#### [PROBLEM TO WORK ON]
Return a verbatim reproduction of each line, starting at the line with "Task: Run the speed test gauge icon" and ending at the last line of the listing below.

===

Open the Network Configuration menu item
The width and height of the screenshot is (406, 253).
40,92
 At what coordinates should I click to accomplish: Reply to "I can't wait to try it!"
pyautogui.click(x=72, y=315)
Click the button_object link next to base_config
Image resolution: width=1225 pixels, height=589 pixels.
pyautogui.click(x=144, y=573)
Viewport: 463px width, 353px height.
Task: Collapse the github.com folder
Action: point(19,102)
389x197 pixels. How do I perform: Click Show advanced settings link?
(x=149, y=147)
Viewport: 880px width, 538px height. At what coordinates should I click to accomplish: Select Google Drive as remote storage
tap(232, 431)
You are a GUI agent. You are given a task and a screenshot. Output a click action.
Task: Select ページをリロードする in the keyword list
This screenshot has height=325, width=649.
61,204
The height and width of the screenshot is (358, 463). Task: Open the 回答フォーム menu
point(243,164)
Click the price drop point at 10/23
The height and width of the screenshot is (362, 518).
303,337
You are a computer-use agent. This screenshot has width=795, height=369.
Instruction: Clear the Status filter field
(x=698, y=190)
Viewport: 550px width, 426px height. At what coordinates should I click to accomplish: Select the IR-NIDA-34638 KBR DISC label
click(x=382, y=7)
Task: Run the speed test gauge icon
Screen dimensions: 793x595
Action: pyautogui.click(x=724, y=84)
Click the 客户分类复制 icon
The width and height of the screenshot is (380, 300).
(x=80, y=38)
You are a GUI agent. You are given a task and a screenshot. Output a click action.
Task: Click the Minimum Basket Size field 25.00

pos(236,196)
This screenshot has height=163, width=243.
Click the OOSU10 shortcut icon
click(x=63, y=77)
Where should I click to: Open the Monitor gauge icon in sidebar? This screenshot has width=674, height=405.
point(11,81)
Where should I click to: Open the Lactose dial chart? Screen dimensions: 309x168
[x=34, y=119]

===

#### [WRITTEN ANSWER]
Task: Run the speed test gauge icon
Screen dimensions: 793x595
Action: pyautogui.click(x=724, y=84)
Click the 客户分类复制 icon
The width and height of the screenshot is (380, 300).
(x=80, y=38)
You are a GUI agent. You are given a task and a screenshot. Output a click action.
Task: Click the Minimum Basket Size field 25.00

pos(236,196)
This screenshot has height=163, width=243.
Click the OOSU10 shortcut icon
click(x=63, y=77)
Where should I click to: Open the Monitor gauge icon in sidebar? This screenshot has width=674, height=405.
point(11,81)
Where should I click to: Open the Lactose dial chart? Screen dimensions: 309x168
[x=34, y=119]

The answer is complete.